══ Data provided ══

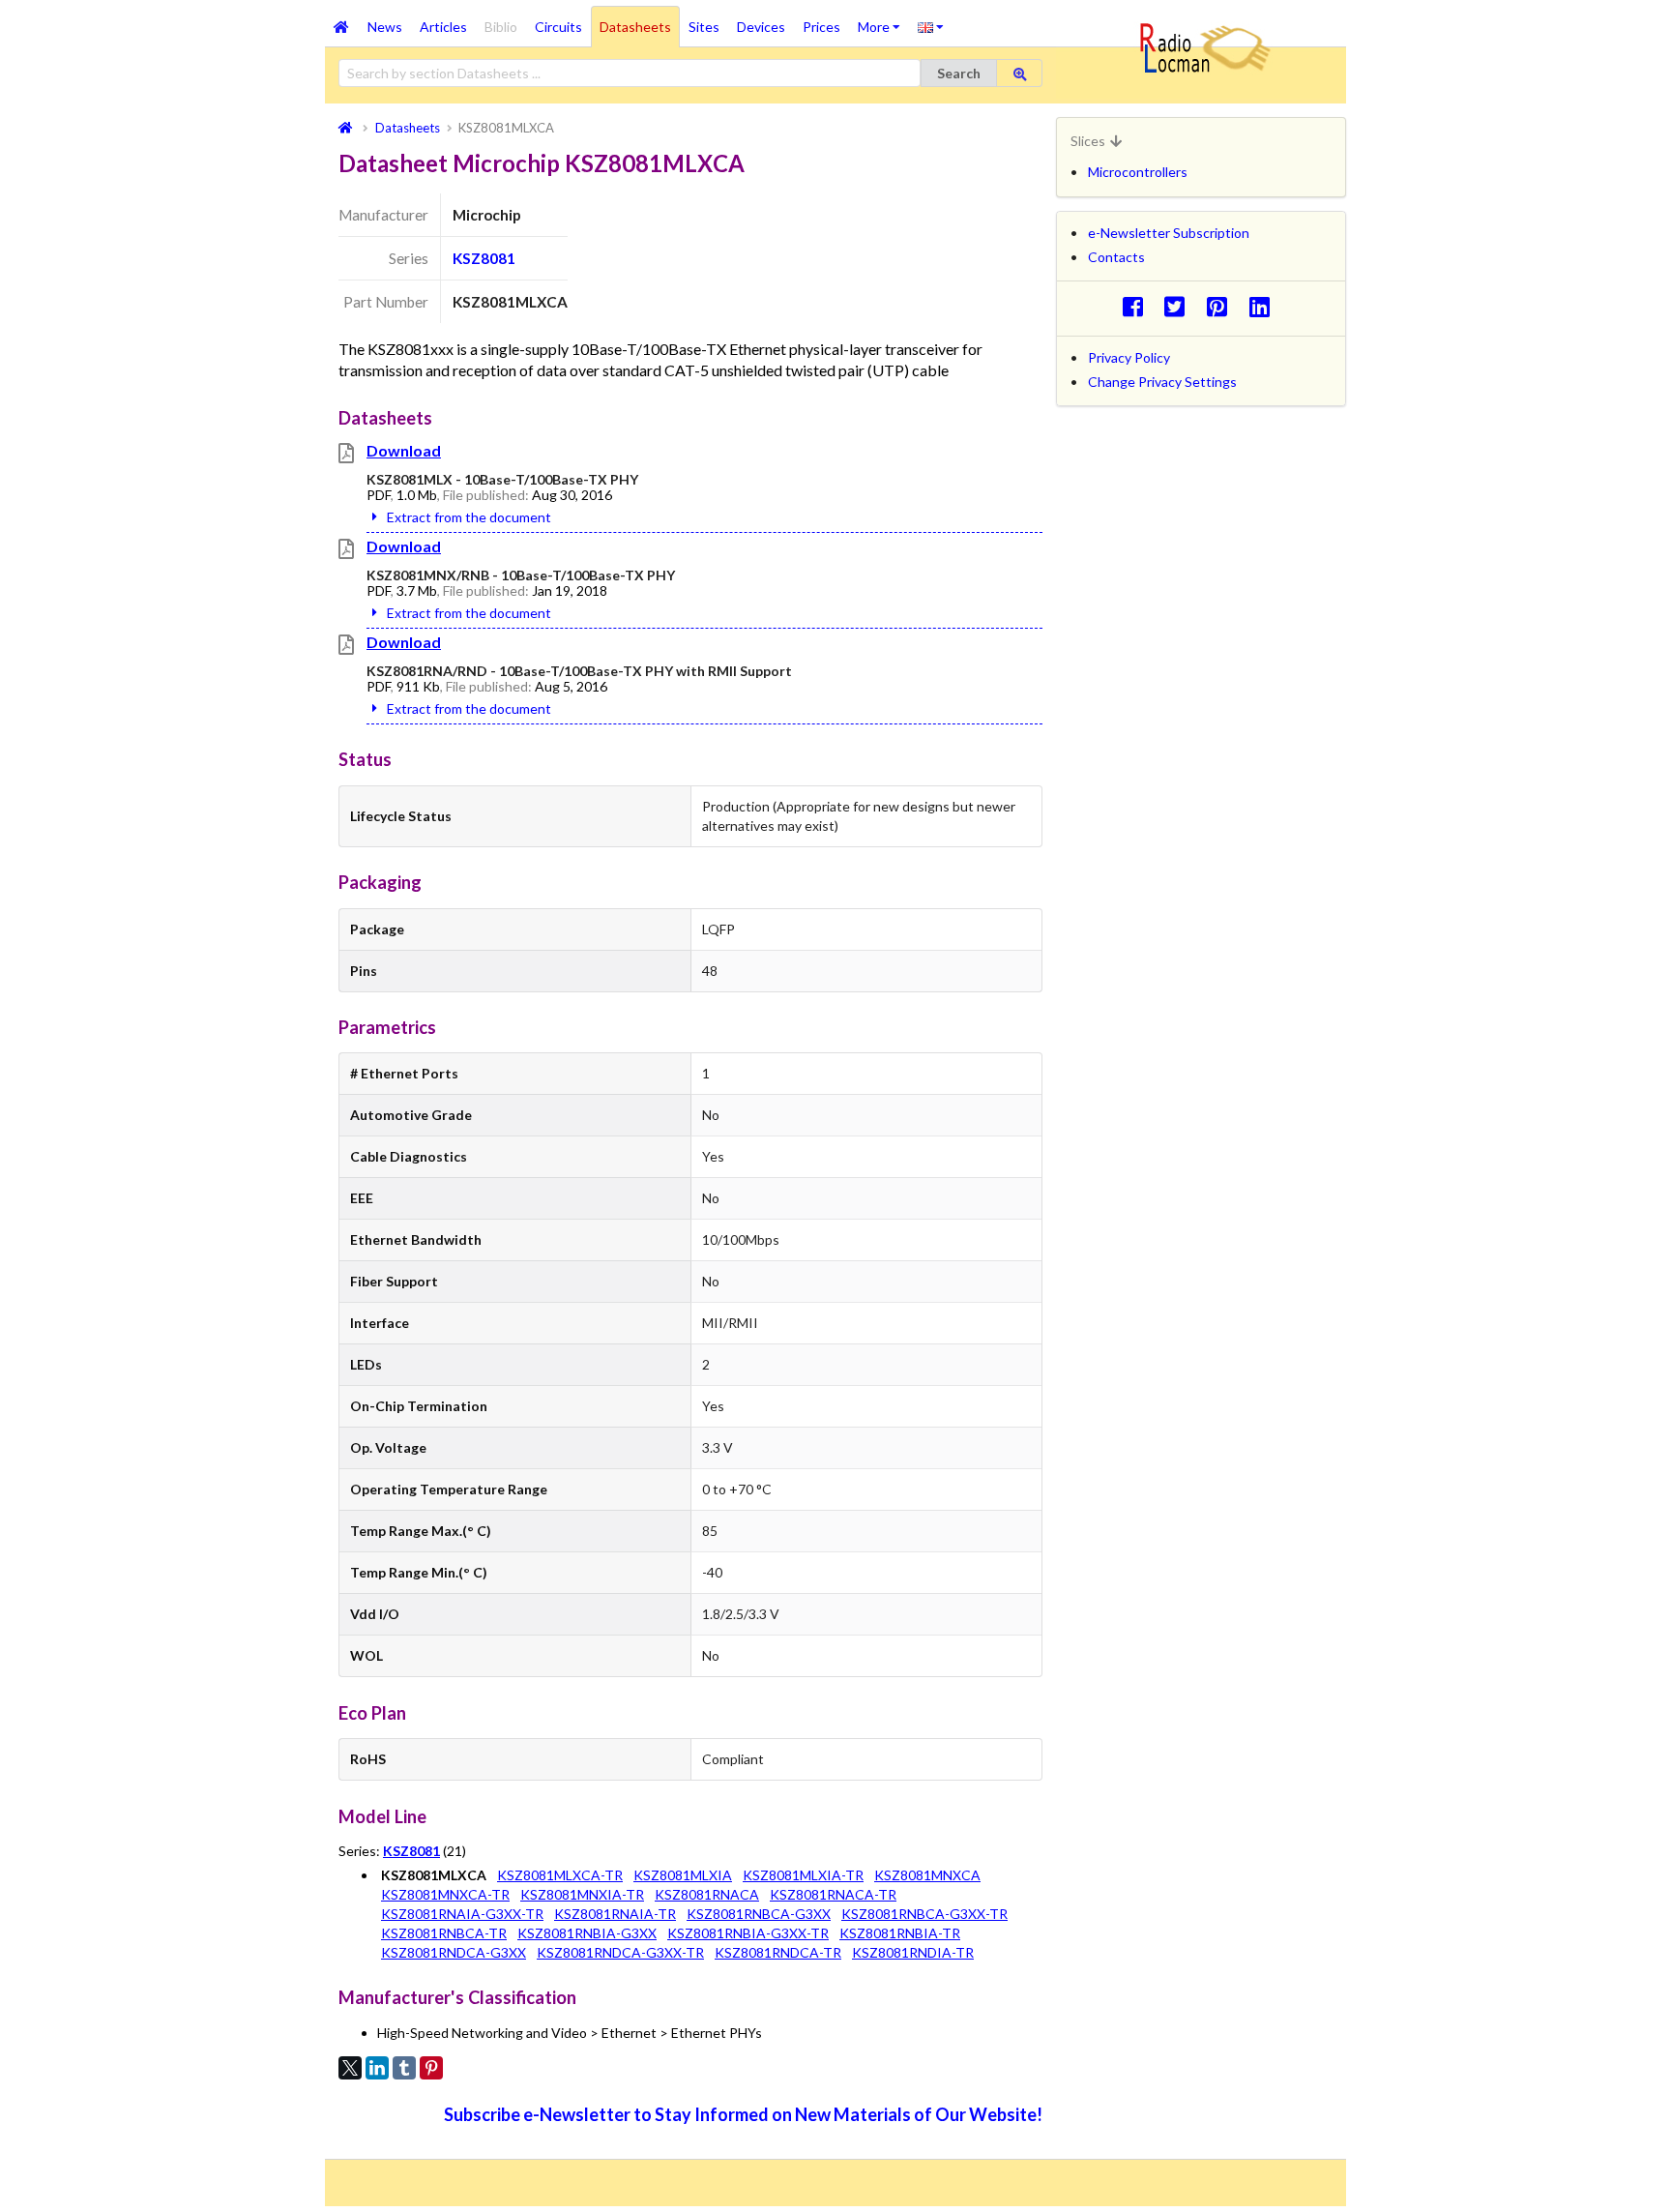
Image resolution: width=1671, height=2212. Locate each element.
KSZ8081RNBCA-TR (444, 1933)
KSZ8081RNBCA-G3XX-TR (924, 1913)
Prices (821, 26)
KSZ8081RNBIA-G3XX (587, 1933)
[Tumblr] (404, 2067)
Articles (443, 26)
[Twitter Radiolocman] (1180, 306)
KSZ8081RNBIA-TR (899, 1933)
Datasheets (635, 26)
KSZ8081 (484, 258)
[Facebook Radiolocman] (1138, 306)
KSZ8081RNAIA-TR (615, 1913)
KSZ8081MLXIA (682, 1875)
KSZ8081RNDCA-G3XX (453, 1952)
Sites (704, 26)
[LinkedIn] (377, 2067)
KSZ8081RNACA (707, 1894)
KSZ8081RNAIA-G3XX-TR (462, 1913)
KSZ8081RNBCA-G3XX (759, 1913)
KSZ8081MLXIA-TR (803, 1875)
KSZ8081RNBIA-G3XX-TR (748, 1933)
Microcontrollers (1137, 171)
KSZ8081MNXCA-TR (445, 1894)
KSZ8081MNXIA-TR (582, 1894)
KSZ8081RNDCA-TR (778, 1952)
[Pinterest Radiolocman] (1223, 306)
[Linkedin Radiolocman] (1264, 306)
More (883, 20)
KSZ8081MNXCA (927, 1875)
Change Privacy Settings (1162, 381)
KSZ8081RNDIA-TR (913, 1952)
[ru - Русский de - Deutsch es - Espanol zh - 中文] (931, 26)
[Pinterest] (431, 2067)
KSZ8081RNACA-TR (833, 1894)
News (384, 26)
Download (403, 450)
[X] (350, 2067)
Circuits (558, 26)
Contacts (1116, 257)
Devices (761, 26)
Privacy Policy (1129, 357)
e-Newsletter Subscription (1168, 232)
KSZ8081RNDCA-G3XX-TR (620, 1952)
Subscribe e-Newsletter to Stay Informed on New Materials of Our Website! (743, 2114)
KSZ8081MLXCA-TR (560, 1875)
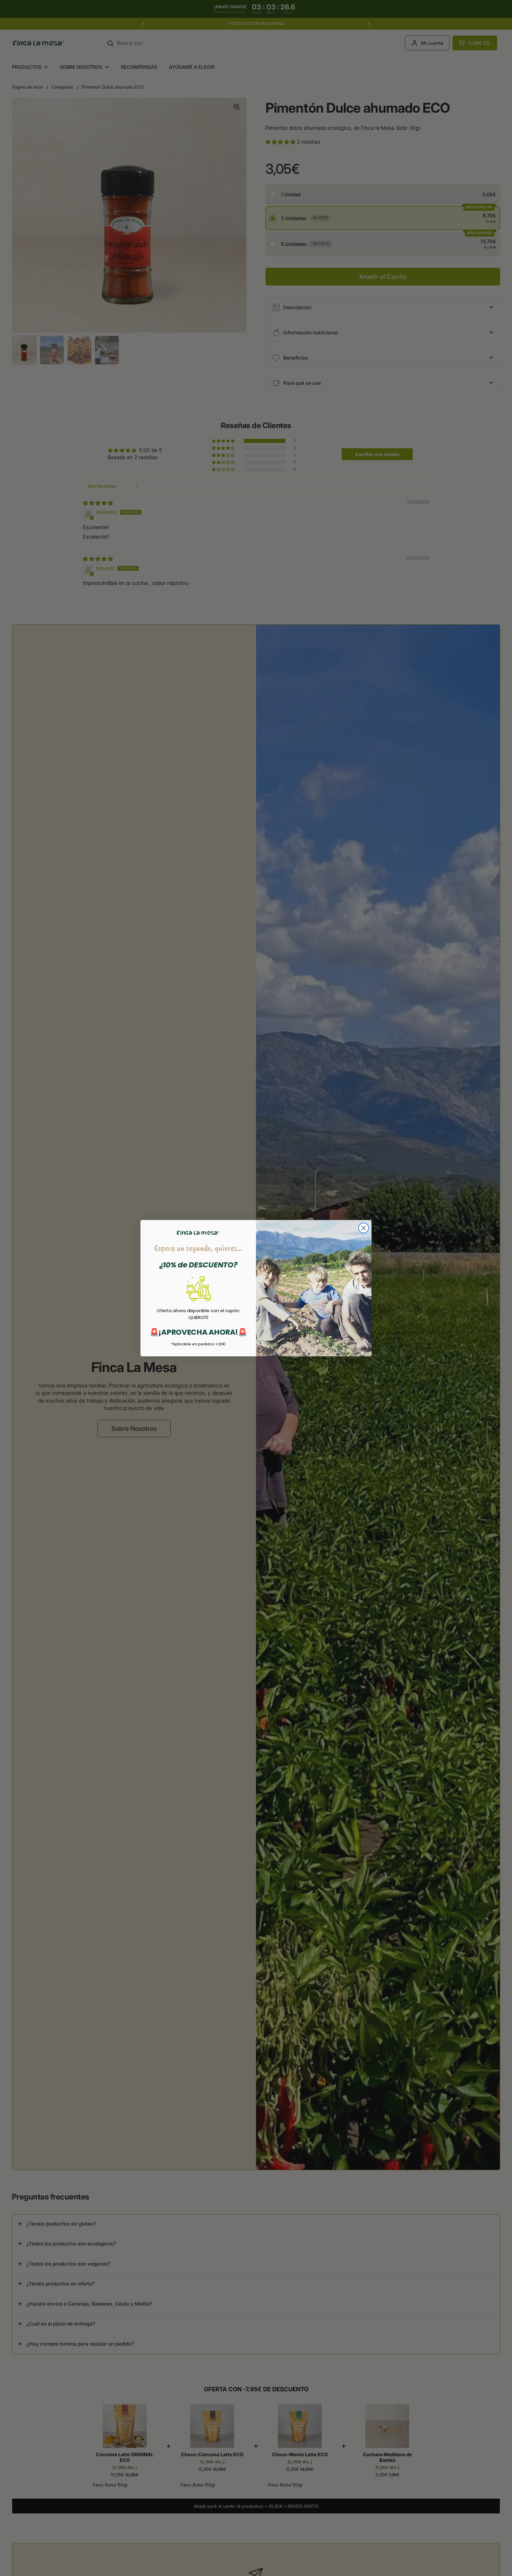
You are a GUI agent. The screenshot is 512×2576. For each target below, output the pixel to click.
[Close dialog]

═══

**What you have to do:** Up to and including the line containing "KSZ8081MLXCA-TR (560, 1875)", quote each line of the entries above from the very first, please, exactly and without images.

**Result for this exercise:**
Image resolution: width=1671, height=2212. Locate each element.
KSZ8081RNBCA-TR (444, 1933)
KSZ8081RNBCA-G3XX-TR (924, 1913)
Prices (821, 26)
KSZ8081RNBIA-G3XX (587, 1933)
[Tumblr] (404, 2067)
Articles (443, 26)
[Twitter Radiolocman] (1180, 306)
KSZ8081RNBIA-TR (899, 1933)
Datasheets (635, 26)
KSZ8081 (484, 258)
[Facebook Radiolocman] (1138, 306)
KSZ8081RNAIA-TR (615, 1913)
KSZ8081MLXIA (682, 1875)
KSZ8081RNDCA-G3XX (453, 1952)
Sites (704, 26)
[LinkedIn] (377, 2067)
KSZ8081RNACA (707, 1894)
KSZ8081RNAIA-G3XX-TR (462, 1913)
KSZ8081RNBCA-G3XX (759, 1913)
KSZ8081MLXIA-TR (803, 1875)
KSZ8081RNBIA-G3XX-TR (748, 1933)
Microcontrollers (1137, 171)
KSZ8081MNXCA-TR (445, 1894)
KSZ8081MNXIA-TR (582, 1894)
KSZ8081RNDCA-TR (778, 1952)
[Pinterest Radiolocman] (1223, 306)
[Linkedin Radiolocman] (1264, 306)
More (883, 20)
KSZ8081MNXCA (927, 1875)
Change Privacy Settings (1162, 381)
KSZ8081RNDIA-TR (913, 1952)
[ru - Русский de - Deutsch es - Espanol zh - 中文] (931, 26)
[Pinterest] (431, 2067)
KSZ8081RNACA-TR (833, 1894)
News (384, 26)
Download (403, 450)
[X] (350, 2067)
Circuits (558, 26)
Contacts (1116, 257)
Devices (761, 26)
Privacy Policy (1129, 357)
e-Newsletter Subscription (1168, 232)
KSZ8081RNDCA-G3XX-TR (620, 1952)
Subscribe e-Newsletter to Stay Informed on New Materials of Our Website! (743, 2114)
KSZ8081MLXCA-TR (560, 1875)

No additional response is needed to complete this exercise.